- The Nigerian National Petroleum Corporation reports that N104.3 billion was lost between February last year and February 2021
- The government-owned oil company recorded 13 months loss as the country's crude oil refiner didn't operate within the period
- Consolidated financial statements of NNPC stated that the highest loss was N10.3 billion in March 2020, and the lowest is N5.3 billion in January 2021
In thirteen months, the Nigerian National Petroleum Corporation (NNPC) generated more losses than gains, its financial statements have shown.
It was reported that N104.3 billion was lost between February last year, to the same period in 2021 following zero crude oil refining during the timeframe.
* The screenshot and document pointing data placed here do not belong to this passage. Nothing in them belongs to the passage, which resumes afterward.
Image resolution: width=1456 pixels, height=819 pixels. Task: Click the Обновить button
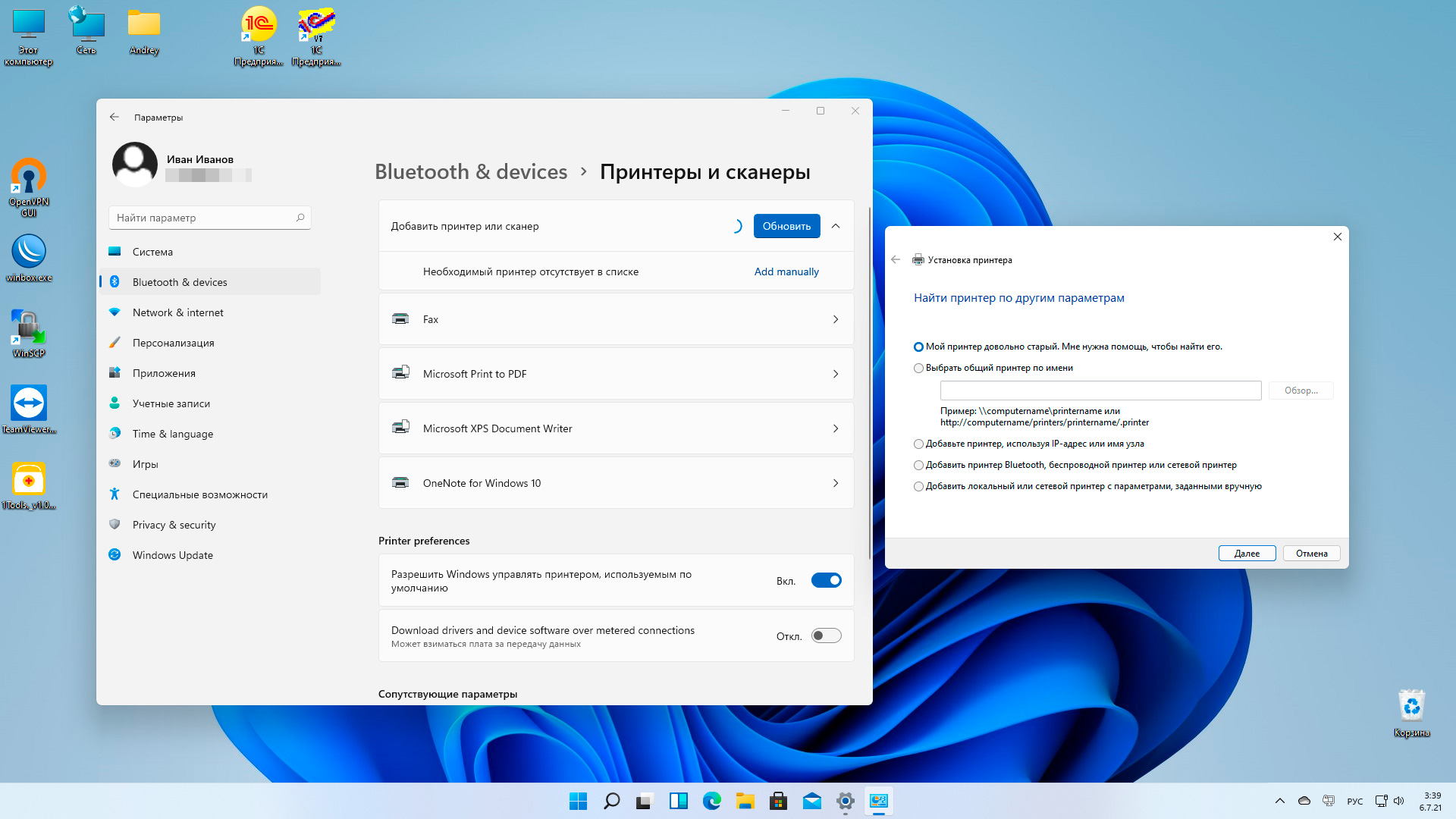[x=786, y=226]
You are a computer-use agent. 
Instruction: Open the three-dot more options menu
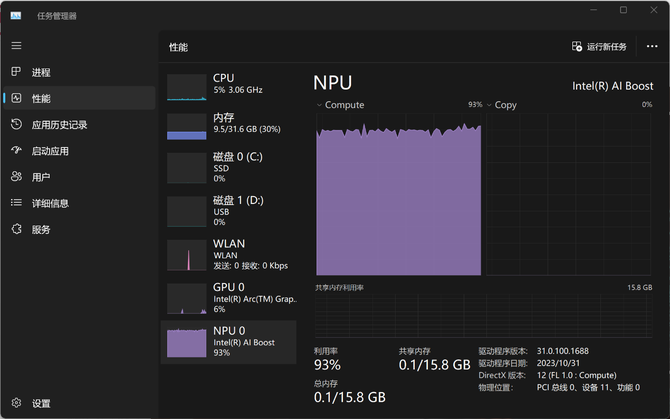(x=652, y=46)
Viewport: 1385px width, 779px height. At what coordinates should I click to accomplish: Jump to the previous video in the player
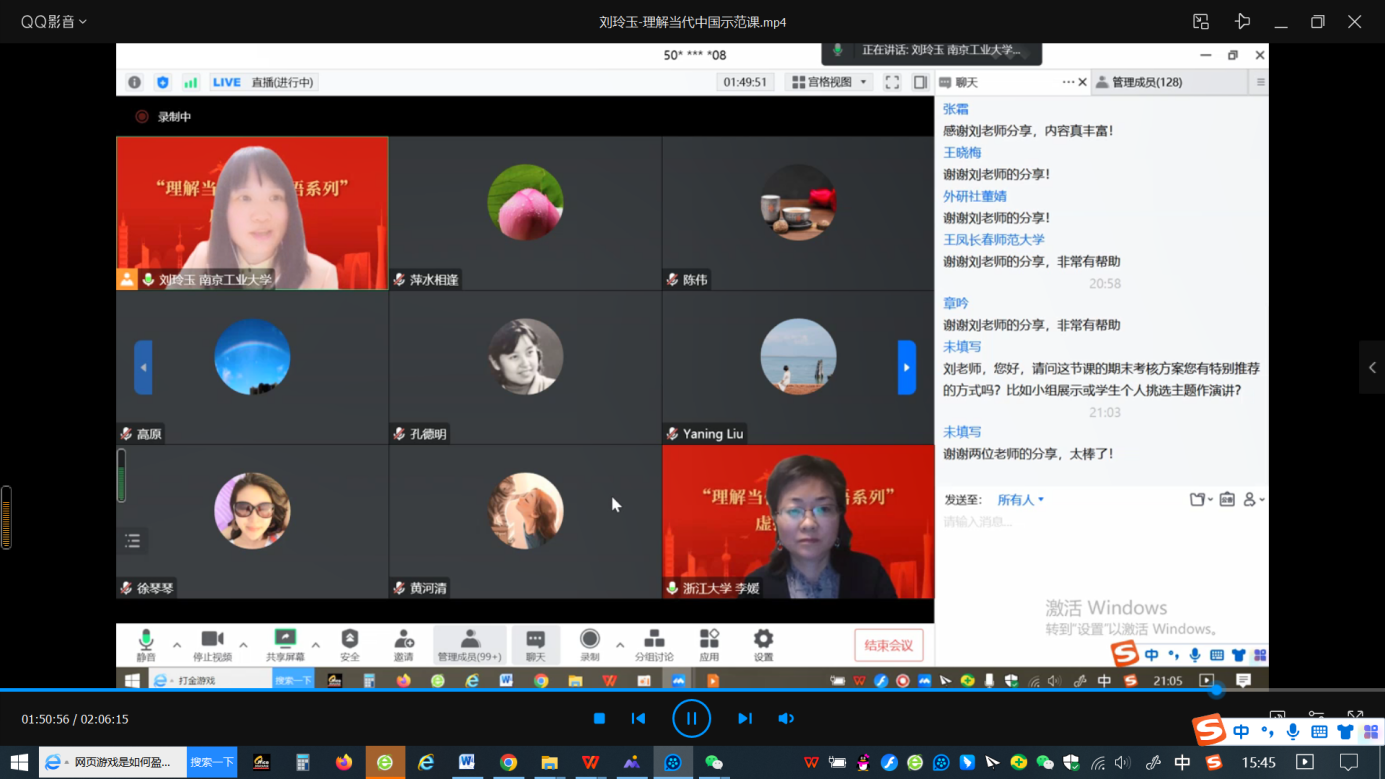point(638,718)
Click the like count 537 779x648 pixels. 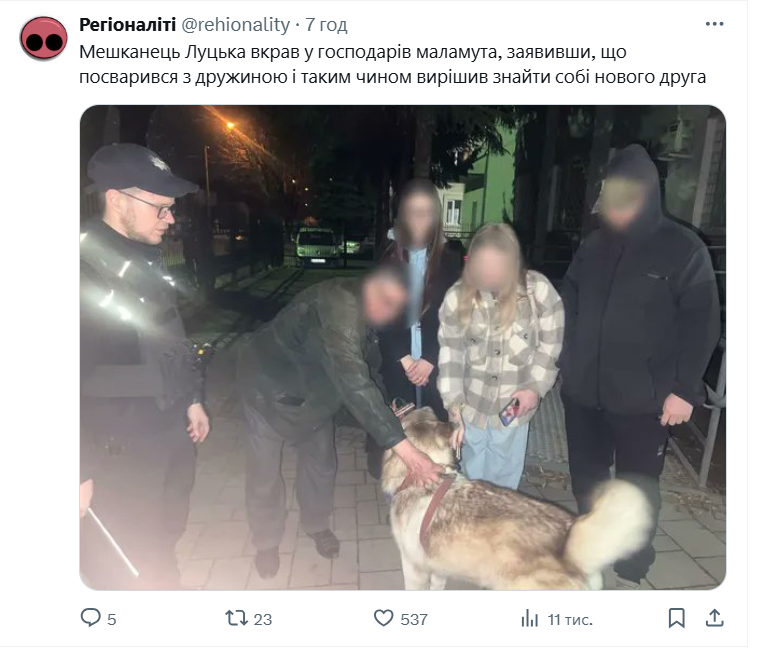[414, 619]

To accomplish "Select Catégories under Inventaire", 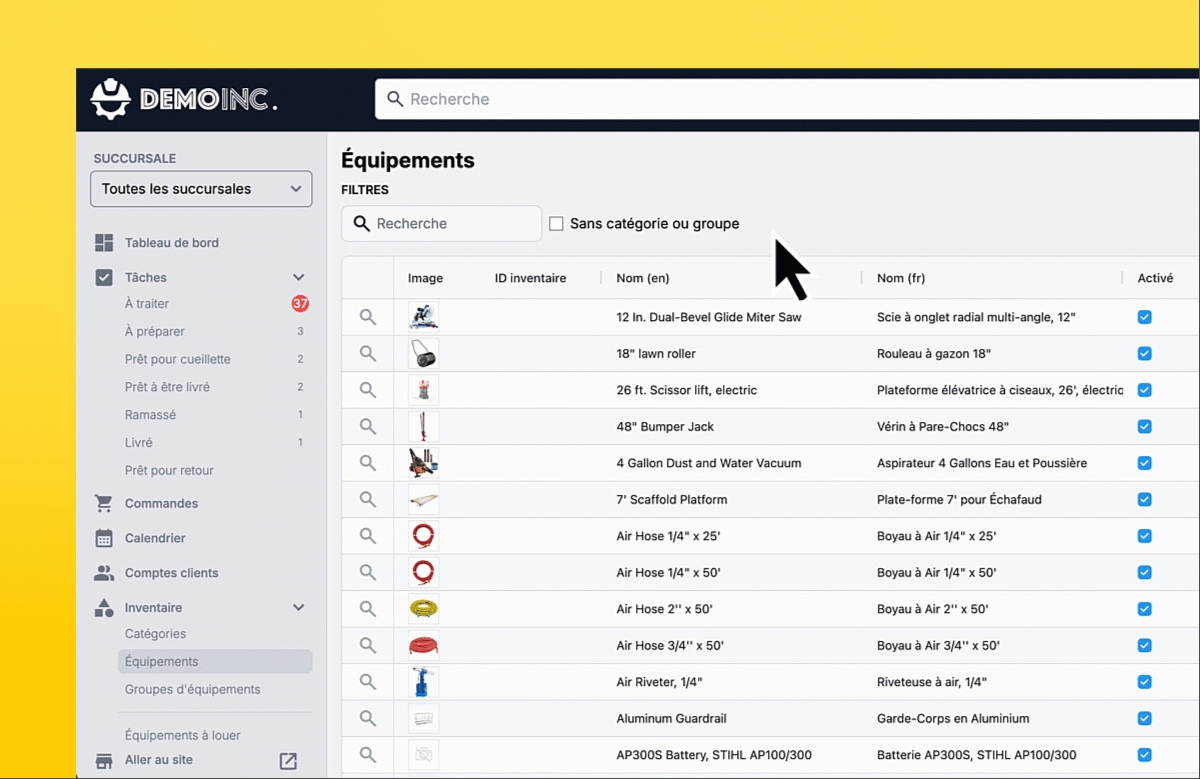I will pyautogui.click(x=155, y=634).
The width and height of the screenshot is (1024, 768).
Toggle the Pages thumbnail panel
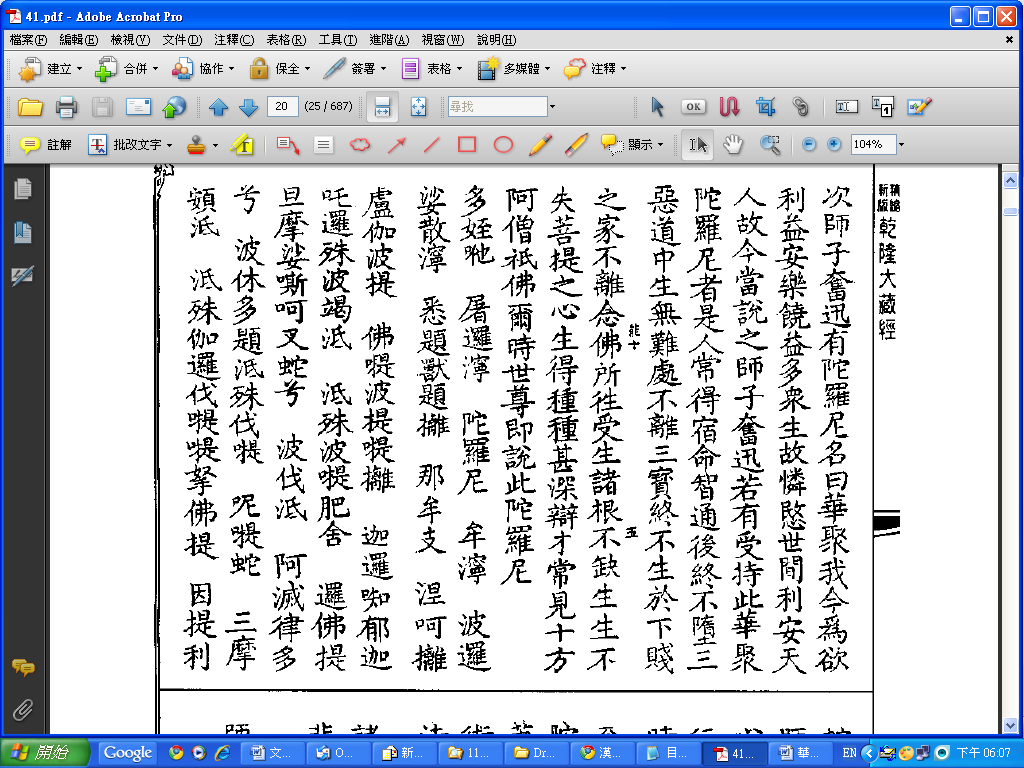click(x=22, y=188)
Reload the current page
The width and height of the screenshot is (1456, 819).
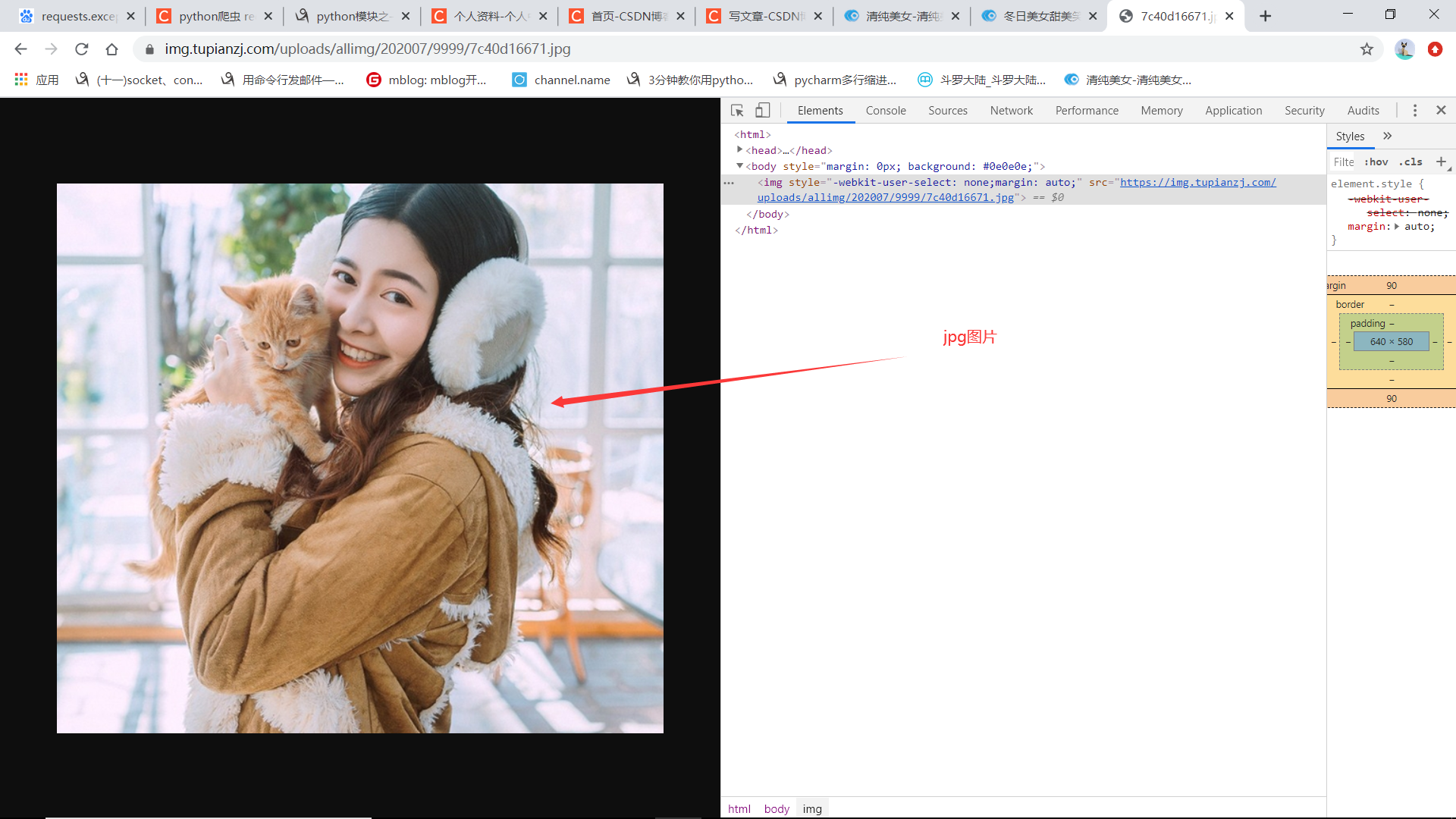82,49
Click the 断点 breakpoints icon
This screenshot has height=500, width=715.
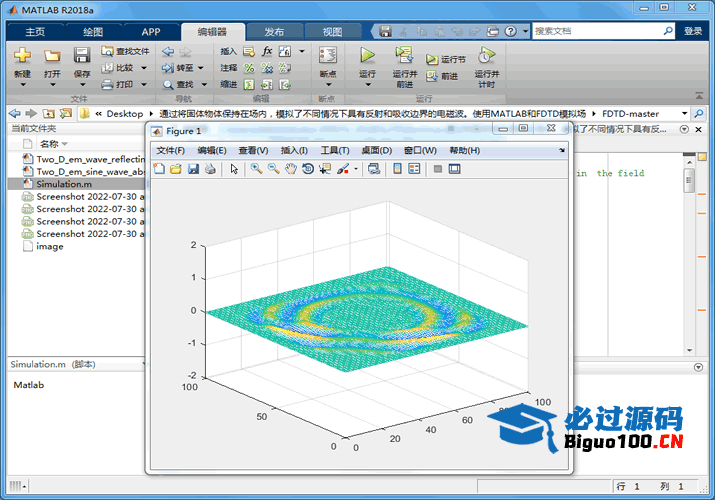click(x=327, y=56)
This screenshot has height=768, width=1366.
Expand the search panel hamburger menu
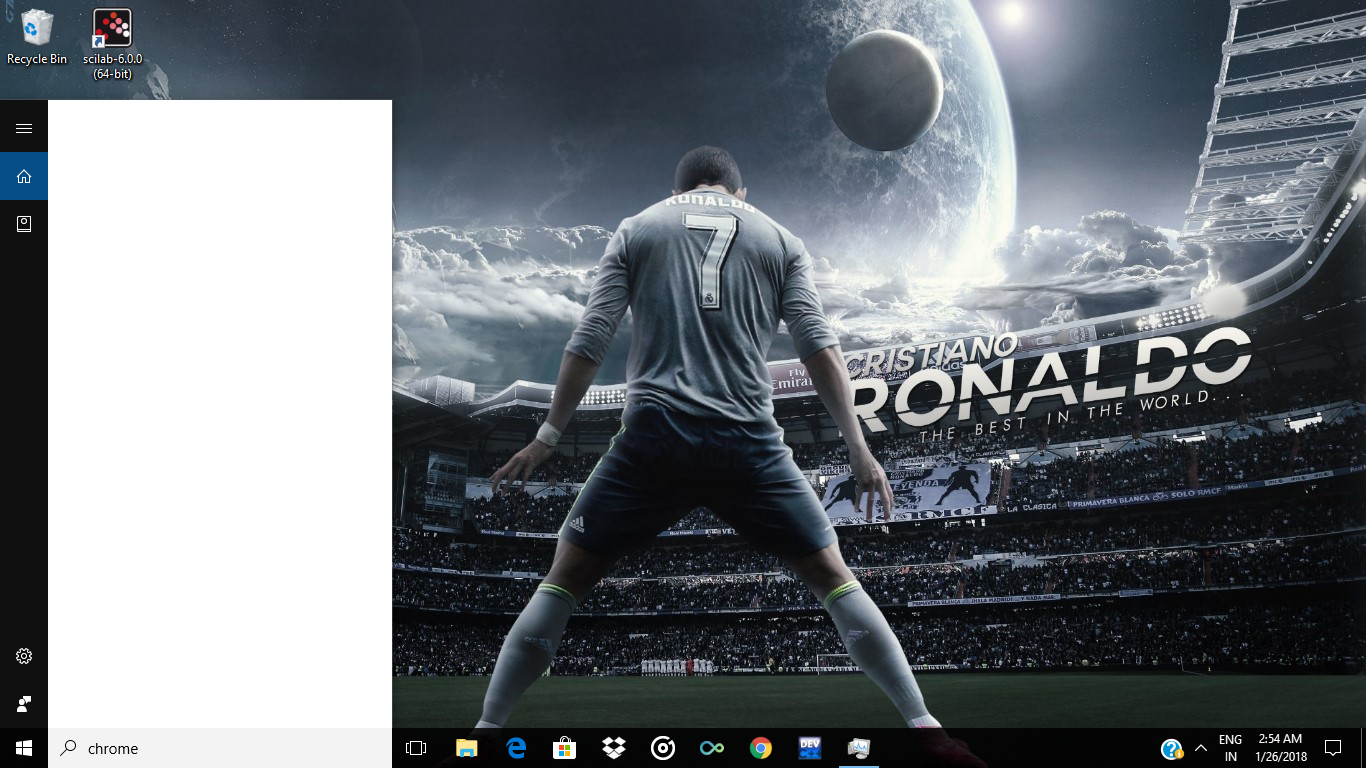tap(24, 128)
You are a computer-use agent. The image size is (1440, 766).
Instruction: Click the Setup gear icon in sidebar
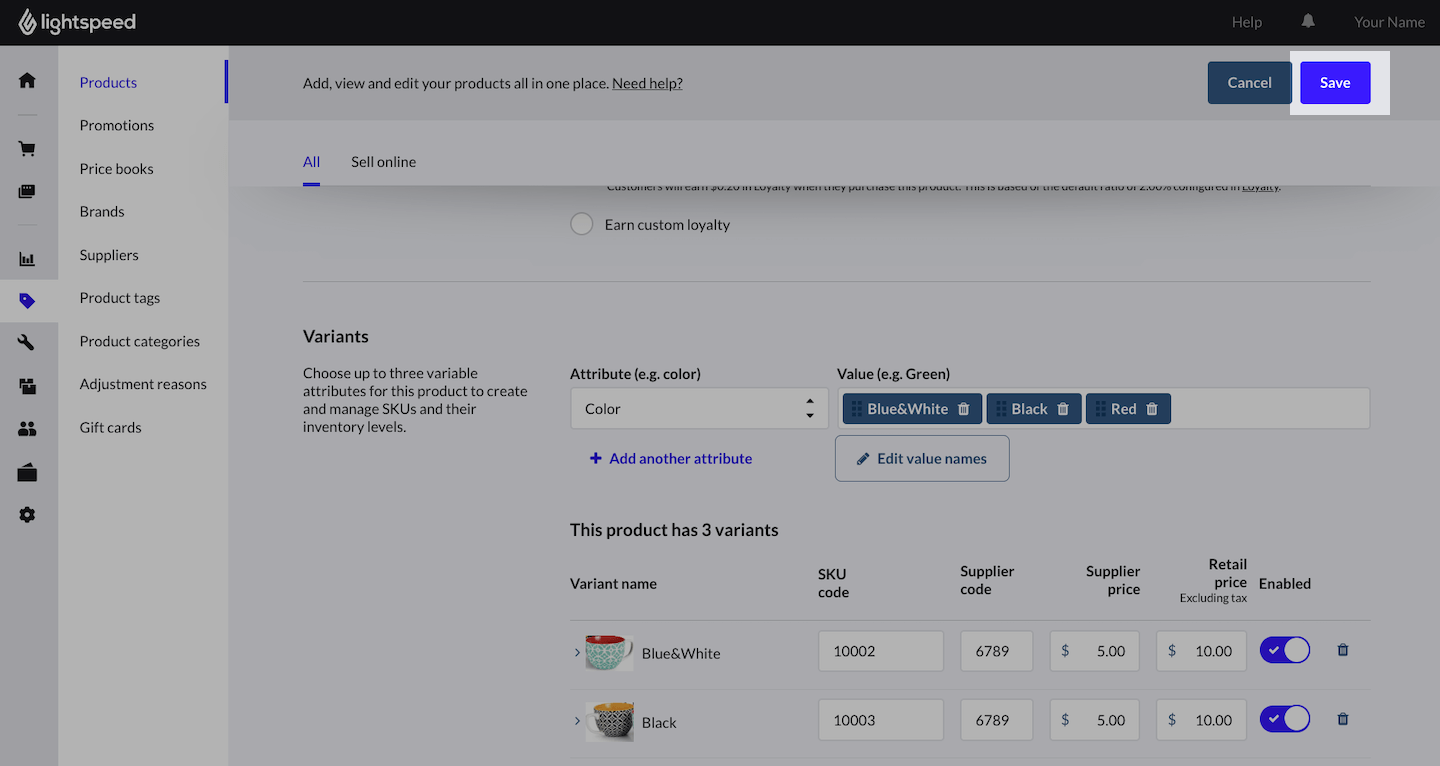pyautogui.click(x=27, y=514)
The losses occurred in Kaduna Refining and Petrochemical Company, Port Harcourt Refining Company and Warri Refining and Petrochemical Company.
What you should know
According to the consolidated refinery financial performance, it was gathered that in February 2020, N9.36 billion was lost, in March, N10.3 billion was also reportedly lost.
In April, the Nigerian-government owned agency reported N9.69 billion loss. In May, it was N9.55 billion, June accounted for N10.23 billion.
The figure dropped to N9.1 billion in July, and in August, it declined further to N7.1 billion. In the next month, NNPC recorded N7.04 billion, before recording another loss of N5.49 billion in November.
During the last month of last year, NNPC reported N8.28 billion, but it dropped to N5.37 billion in January, before recording another loss of N6.88 billion in February 2021.
NNPC blamed the losses on lack of operation by three refineries which it said are undergoing rehabilitation works:
“The declining operational performance is attributable to ongoing revamping of the refineries, which is expected to further enhance capacity utilisation once completed.”
Minister wants fuel subsidy removed
In related news, the Minister of State for Petroleum, Timipre Sylva, has advised the government to stop subsidising fuel consumption.
Sylva said he is not in support of fuel subsidy as it draws the country back and delays progress. He said selling at reflective market price will do more good.
He explained that if subsidy remains in fuel sales, the rehabilitation of refineries won't stop losses from being recorded by the NNPC.